§ **TASK ITEM**
Locate, in the data below, the line that contains "Click the PCIE Spread Spectrum Auto button" and the line that contains "Uncheck Labeltemplate_Contact.docx This"; reproduce exactly those two lines and every line between them, nothing more.

§ **SOURCE RECORDS**
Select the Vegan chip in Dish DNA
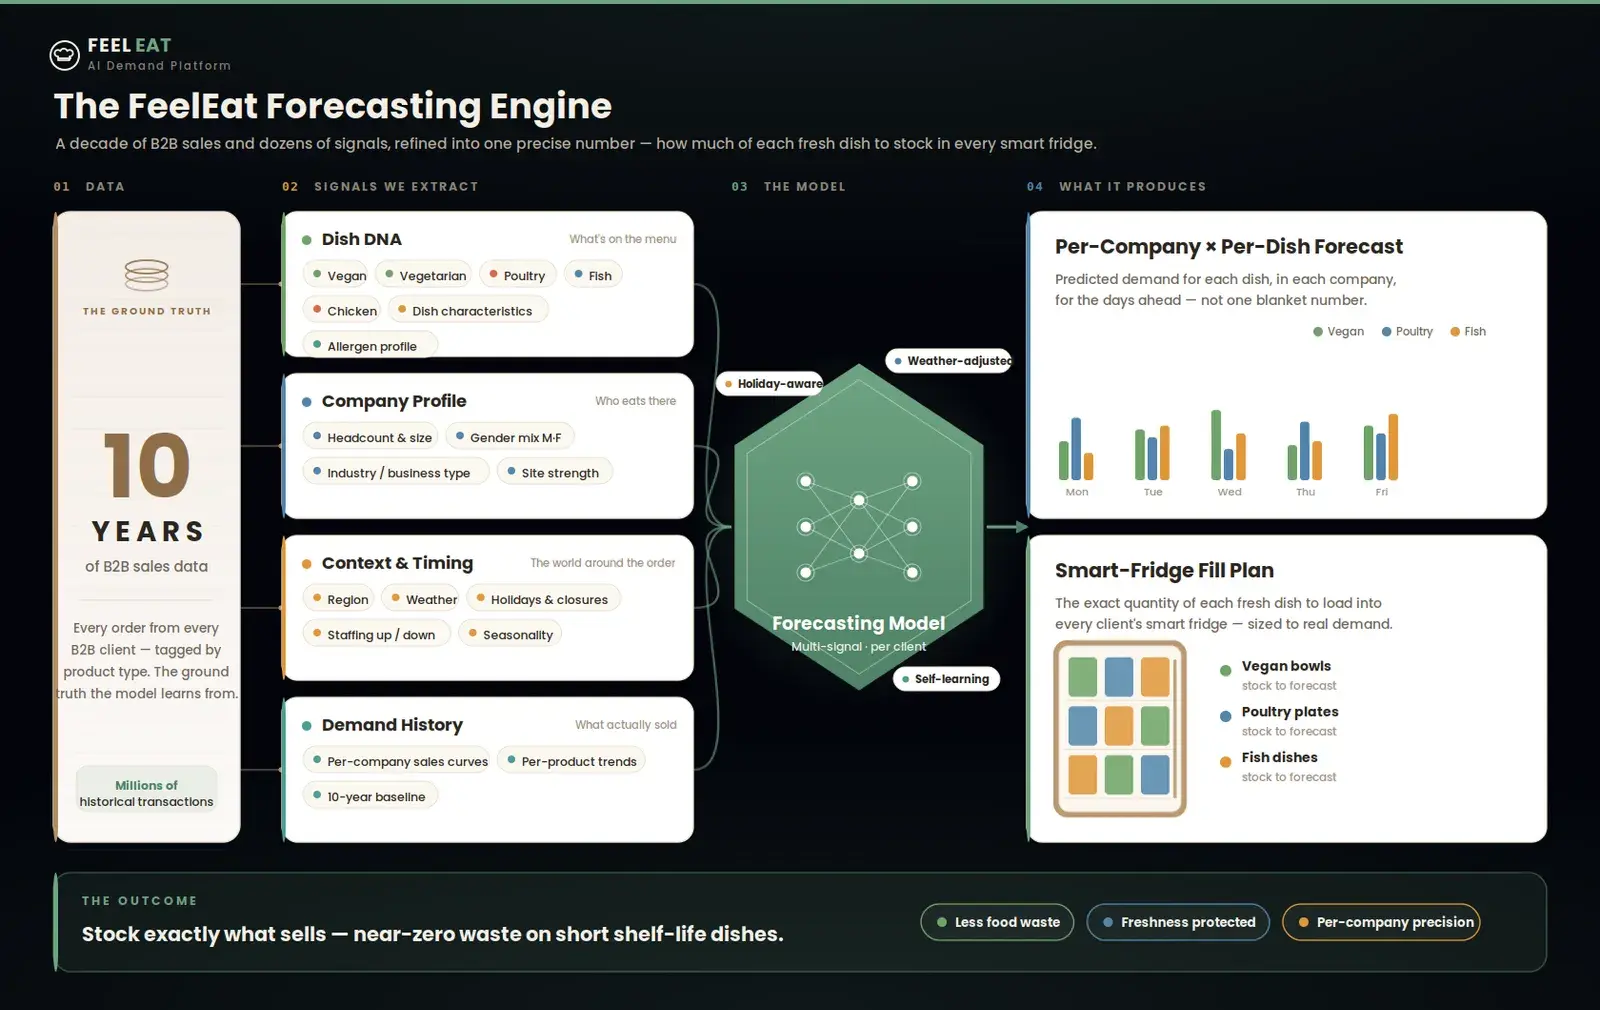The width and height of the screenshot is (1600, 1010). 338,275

---

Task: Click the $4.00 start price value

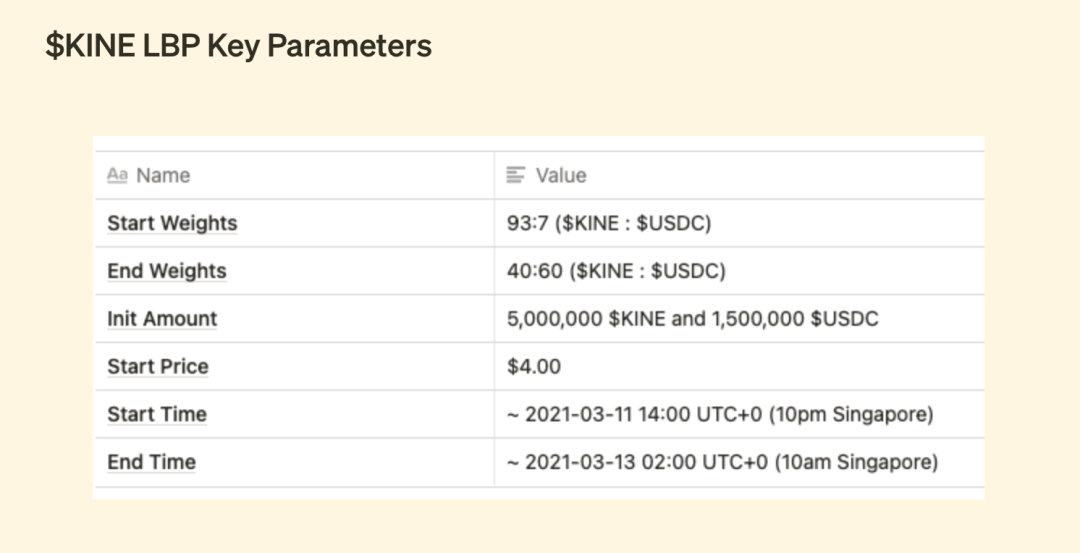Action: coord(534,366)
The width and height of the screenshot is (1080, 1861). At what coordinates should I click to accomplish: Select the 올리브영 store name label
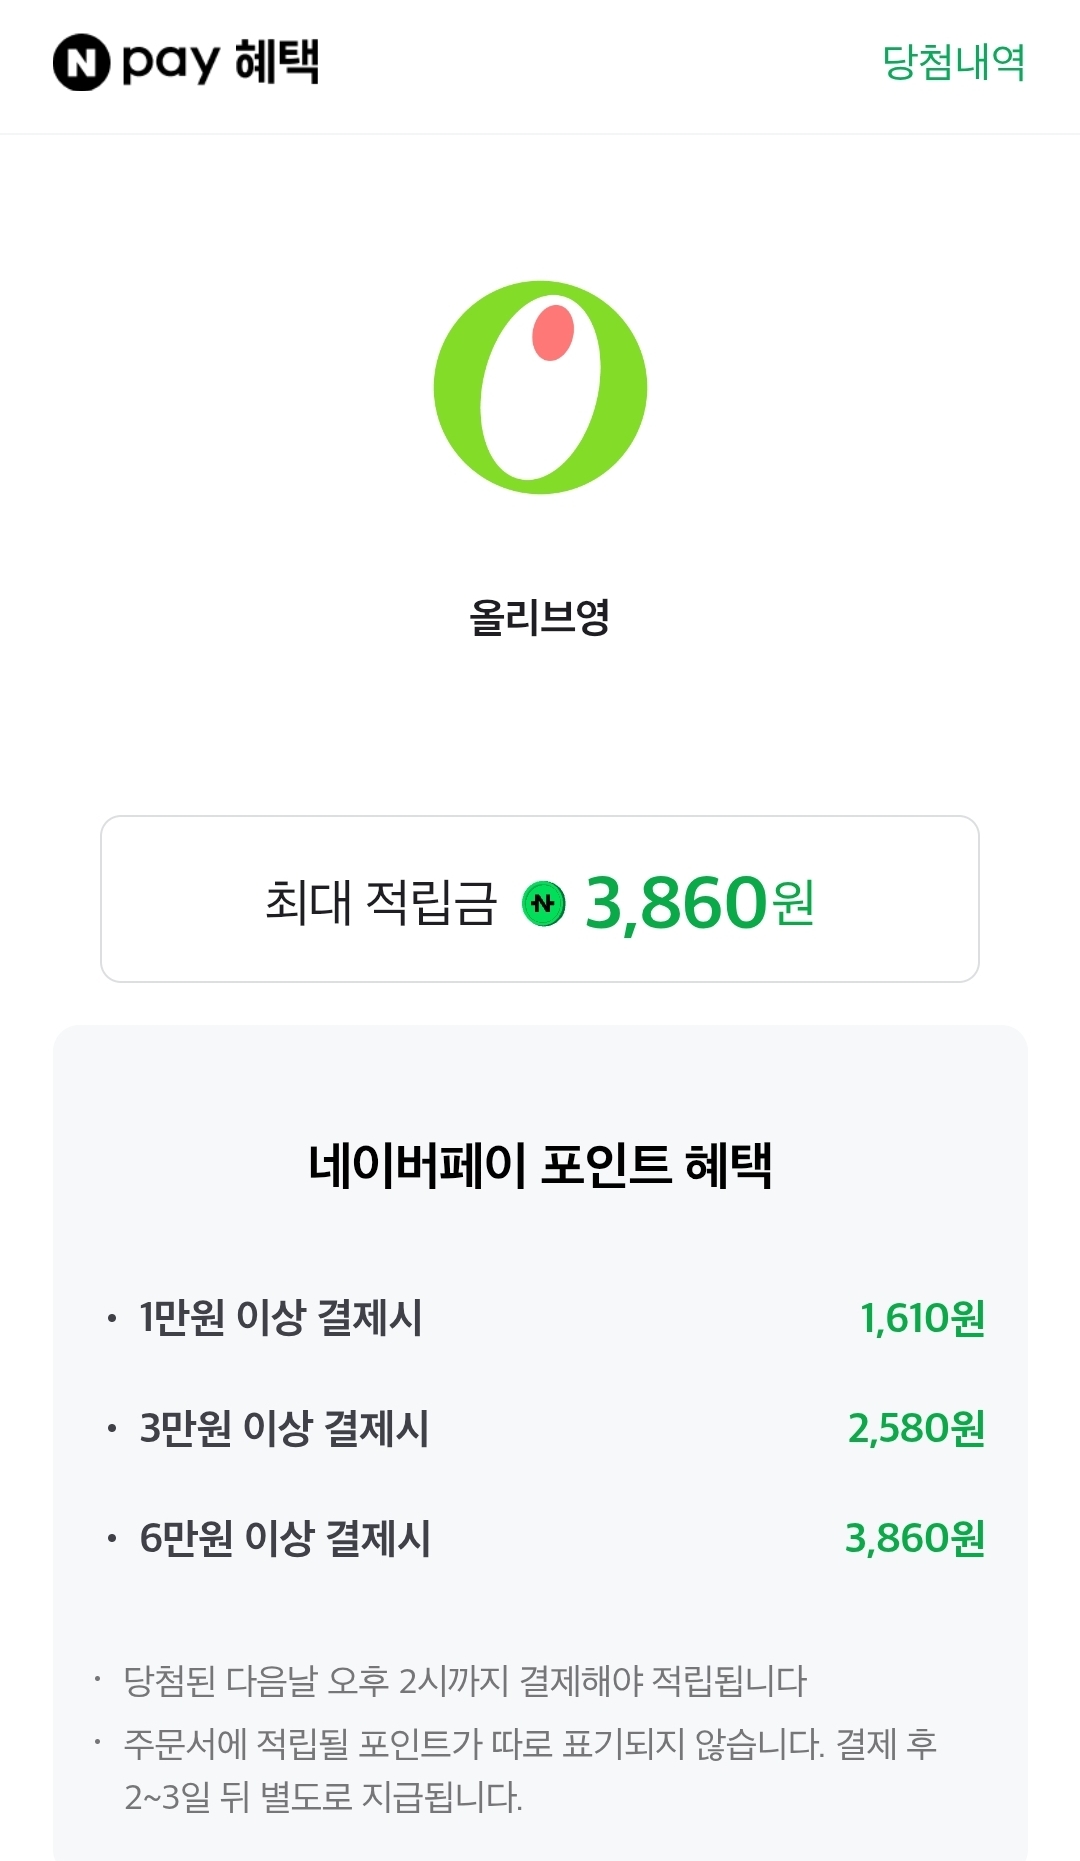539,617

* * *

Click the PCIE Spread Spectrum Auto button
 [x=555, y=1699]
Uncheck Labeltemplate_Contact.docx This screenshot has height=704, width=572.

§ **EXERCISE RESULT**
Click the PCIE Spread Spectrum Auto button
 [x=555, y=1699]
Uncheck Labeltemplate_Contact.docx This screenshot has height=704, width=572.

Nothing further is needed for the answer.